In addition to LUN masking, it is a recommended best practice to establish a unique SAN zone for each Windows cluster.  This is accomplished on the SAN switches to only allow certain servers and storage controllers to communicate in a logical zone.  By isolating the SAN I/O traffic to a particular zone, it cuts down on the traffic from other zones, thus reducing the overall I/O latencies.

Synchronizing Disk Access

As you can imagine, having multiple servers accessing the same shared storage needs to be done so in an orderly fashion.  If multiple servers try to access the same data at the same time in an uncoordinated fashion, the result is disk corruption.  There are 2 schools of thought on how to coordinate shared disk access; one is the “shared everything” model, the other is the “shared nothing” model.

The “shared everything” model allows all servers to access all the shared disk drives at the same time, simultaneously.  This is accomplished by the use of “distributed lock manager” software which coordinates the locking of files and records on disks.  Only 1 server can own an exclusive write-mode lock on a file which prevents other nodes from writing at the same time.  While there is overhead associated with the distributed lock manager, it scales well as the number of servers in the cluster grows.

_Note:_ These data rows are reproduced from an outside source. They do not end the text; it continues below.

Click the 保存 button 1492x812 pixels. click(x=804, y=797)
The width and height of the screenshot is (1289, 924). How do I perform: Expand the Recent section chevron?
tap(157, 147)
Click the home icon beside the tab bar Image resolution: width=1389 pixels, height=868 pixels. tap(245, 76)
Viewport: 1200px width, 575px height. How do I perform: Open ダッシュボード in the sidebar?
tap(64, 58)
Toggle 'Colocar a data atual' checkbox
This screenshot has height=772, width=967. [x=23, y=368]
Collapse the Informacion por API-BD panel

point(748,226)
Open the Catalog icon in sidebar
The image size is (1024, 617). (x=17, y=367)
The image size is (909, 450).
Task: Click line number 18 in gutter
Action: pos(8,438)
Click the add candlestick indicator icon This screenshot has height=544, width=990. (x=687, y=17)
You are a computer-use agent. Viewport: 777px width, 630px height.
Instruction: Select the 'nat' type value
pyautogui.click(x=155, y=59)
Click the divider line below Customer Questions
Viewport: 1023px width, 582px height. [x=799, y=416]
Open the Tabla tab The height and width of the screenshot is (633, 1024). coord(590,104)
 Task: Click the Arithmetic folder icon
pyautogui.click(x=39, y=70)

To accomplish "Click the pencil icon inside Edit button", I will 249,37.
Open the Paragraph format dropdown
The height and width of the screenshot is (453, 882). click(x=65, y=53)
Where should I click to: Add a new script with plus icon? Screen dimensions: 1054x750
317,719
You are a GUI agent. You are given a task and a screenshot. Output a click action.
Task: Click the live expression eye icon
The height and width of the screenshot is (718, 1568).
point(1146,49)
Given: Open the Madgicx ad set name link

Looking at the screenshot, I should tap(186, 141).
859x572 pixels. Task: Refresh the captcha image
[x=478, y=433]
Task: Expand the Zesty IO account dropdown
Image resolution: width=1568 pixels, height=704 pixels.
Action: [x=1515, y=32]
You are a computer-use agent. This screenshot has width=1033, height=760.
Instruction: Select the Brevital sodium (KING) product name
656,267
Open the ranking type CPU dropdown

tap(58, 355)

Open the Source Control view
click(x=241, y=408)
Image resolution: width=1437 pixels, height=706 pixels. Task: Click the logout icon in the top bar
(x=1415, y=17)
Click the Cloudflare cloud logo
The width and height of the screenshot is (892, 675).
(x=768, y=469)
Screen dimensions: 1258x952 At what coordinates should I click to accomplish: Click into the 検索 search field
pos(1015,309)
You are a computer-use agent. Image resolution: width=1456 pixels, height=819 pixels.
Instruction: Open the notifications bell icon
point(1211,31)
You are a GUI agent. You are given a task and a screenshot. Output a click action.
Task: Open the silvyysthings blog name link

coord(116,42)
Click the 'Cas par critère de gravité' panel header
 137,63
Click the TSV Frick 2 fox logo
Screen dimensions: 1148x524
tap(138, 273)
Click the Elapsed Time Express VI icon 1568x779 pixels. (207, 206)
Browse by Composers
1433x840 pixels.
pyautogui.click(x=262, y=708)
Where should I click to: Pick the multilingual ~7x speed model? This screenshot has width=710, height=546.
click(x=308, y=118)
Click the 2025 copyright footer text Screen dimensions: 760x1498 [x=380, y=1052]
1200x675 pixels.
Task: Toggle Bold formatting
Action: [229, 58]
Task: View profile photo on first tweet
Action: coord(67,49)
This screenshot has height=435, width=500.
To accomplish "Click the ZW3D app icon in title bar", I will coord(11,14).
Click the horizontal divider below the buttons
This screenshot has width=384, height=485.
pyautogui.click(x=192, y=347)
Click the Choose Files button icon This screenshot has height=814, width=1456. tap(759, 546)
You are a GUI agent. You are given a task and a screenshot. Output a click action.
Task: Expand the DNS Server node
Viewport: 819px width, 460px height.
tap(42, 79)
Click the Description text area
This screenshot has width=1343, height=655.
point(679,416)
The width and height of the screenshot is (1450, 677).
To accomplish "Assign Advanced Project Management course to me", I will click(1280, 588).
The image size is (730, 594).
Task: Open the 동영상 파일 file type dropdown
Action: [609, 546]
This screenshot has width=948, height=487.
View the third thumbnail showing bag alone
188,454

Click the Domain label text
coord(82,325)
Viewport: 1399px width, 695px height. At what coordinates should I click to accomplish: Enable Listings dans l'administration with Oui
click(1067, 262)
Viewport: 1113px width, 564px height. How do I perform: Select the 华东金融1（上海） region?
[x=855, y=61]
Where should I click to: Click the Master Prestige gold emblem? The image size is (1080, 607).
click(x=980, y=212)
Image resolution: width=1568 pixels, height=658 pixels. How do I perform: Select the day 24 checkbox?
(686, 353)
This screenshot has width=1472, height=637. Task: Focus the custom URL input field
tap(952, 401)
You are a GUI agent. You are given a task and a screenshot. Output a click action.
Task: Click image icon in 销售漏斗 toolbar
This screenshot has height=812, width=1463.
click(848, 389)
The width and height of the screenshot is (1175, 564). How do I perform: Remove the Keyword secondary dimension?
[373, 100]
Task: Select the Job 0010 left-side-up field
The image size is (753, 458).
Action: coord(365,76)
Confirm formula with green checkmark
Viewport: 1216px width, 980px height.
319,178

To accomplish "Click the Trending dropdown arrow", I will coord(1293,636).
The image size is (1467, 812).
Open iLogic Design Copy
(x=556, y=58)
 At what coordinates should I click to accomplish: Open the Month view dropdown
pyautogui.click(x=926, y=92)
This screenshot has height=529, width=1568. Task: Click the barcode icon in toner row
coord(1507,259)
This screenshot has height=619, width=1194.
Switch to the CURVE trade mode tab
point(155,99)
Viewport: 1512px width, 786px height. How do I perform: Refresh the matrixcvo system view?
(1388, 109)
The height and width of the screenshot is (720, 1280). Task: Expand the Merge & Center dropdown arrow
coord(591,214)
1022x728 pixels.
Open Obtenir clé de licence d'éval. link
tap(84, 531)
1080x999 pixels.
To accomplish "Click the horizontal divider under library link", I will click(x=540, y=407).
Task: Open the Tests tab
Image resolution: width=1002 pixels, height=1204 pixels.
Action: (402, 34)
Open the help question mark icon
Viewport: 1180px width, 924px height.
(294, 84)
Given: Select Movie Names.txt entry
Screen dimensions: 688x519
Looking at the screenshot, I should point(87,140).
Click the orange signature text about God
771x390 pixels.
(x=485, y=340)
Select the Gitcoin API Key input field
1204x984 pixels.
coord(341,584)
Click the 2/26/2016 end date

In contrast, Windows clusters utilize the “shared nothing” model when synchronizing access to storage.  This means that only 1 server can own a particular shared disk drive at a time.  This prevents other nodes from writing to the disk while the owner node manipulates the data.  The other servers can own their own disk drives, but never can 2 nodes own the same drive.  You can see why this is called the shared nothing model.  What follows is a diagram illustrating the shared nothing model with Server1 owning Disk1 and Server2 owning Disk2.

Shared nothing model in Windows failover clustering
Diagram 2: “Shared Nothing Model”

Looking under the hood, the way that Windows synchronizes disk access is accomplished in 2 ways depending on the version of the operating system.  For Windows 2003 and prior, a Challenge/Defense strategy is used to ensure only 1 node owns the disk drive at a time.  This is accomplished by issuing SCSI commands to reserve, release or reset the LUN or bus.

For Windows 2008 and later, the cluster software now relies on persistent reservations maintained by the storage controllers.  Using persistent reservations is less disruptive on the SAN because there are no more SCSI bus resets as experienced with the Challenge/Defense mechanism.  However, not all storage controllers support the SCSI-3 persistent reservations so be sure to know if yours does.  What follows is a diagram illustrating the Windows 2008 disk storage architecture used with clusters.

2008 Failover Clustering and SAN
Diagram 3: Windows 2008 Disk Storage Architecture Used with Clusters

SAN’s offer very high throughput with fibre connections and provide data protection with RAID technologies.  All components in a SAN are fully redundant in case a particular device fails.  But all this comes with a cost, so be sure to know your options.  See related article on Windows Failover Cluster and iSCSI Technology which covers iSCSI-based clusters, offering similar functionality at a lower cost. Utilizing SAN’s with Windows Failover Clusters can provide a robust platform for your mission critical applications, and with Windows Server 2008, Failover Clustering has been greatly enhanced.